WORK TO COMPLETE: Copy out every line of the records that contains the word "given". Match case exactly.
— BEGIN —
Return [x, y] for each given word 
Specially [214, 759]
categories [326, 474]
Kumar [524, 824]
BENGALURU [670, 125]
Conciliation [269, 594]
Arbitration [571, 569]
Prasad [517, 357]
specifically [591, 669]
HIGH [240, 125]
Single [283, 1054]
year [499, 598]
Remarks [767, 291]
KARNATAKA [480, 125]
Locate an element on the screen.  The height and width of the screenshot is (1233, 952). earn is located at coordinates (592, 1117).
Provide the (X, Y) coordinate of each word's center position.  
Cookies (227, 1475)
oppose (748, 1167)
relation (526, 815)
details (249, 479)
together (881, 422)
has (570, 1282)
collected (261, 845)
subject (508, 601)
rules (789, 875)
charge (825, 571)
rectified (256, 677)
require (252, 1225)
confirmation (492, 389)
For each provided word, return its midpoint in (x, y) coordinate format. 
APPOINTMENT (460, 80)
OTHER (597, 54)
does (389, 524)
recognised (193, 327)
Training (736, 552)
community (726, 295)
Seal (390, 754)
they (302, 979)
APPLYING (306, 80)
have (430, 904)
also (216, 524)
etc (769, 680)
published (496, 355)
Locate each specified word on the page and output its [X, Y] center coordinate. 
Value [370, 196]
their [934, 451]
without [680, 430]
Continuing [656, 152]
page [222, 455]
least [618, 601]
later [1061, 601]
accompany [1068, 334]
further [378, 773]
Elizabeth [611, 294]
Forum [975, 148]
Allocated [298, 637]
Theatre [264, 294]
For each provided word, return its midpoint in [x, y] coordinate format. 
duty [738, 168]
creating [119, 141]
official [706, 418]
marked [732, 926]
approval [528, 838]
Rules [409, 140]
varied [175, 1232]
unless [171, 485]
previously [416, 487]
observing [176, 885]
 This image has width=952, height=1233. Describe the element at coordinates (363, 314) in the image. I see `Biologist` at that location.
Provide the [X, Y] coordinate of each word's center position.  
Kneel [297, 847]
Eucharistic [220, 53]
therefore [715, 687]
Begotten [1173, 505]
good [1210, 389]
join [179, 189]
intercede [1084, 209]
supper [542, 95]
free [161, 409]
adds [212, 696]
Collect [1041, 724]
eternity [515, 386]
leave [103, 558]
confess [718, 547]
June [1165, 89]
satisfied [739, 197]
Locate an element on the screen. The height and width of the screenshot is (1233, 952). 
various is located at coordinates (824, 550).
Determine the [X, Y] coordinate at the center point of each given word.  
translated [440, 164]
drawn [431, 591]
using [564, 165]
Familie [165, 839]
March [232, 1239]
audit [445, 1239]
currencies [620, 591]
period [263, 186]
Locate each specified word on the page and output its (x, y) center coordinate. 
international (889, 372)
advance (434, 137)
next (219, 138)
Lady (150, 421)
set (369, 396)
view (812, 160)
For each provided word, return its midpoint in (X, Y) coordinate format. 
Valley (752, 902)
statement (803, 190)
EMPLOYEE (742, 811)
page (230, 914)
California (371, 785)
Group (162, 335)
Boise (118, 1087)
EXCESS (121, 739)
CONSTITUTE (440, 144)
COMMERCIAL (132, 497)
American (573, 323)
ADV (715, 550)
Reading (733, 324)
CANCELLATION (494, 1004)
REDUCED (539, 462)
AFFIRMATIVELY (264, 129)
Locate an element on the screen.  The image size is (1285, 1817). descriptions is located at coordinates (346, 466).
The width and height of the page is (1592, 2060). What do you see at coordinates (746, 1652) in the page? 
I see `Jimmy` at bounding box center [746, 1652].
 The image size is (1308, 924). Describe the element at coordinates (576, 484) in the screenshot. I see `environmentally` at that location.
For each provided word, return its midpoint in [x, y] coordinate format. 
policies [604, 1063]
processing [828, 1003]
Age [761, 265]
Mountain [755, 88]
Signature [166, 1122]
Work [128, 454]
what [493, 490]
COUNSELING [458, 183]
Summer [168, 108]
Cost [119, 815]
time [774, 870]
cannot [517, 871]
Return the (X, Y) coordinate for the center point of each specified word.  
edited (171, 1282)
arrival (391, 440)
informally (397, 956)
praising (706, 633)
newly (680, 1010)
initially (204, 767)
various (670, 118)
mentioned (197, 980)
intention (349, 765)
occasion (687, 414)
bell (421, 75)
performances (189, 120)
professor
— END —
SOLUTION FOR THIS PROBLEM:
Return [x, y] for each given word 
Determine the [X, Y] coordinate at the center point of each given word.  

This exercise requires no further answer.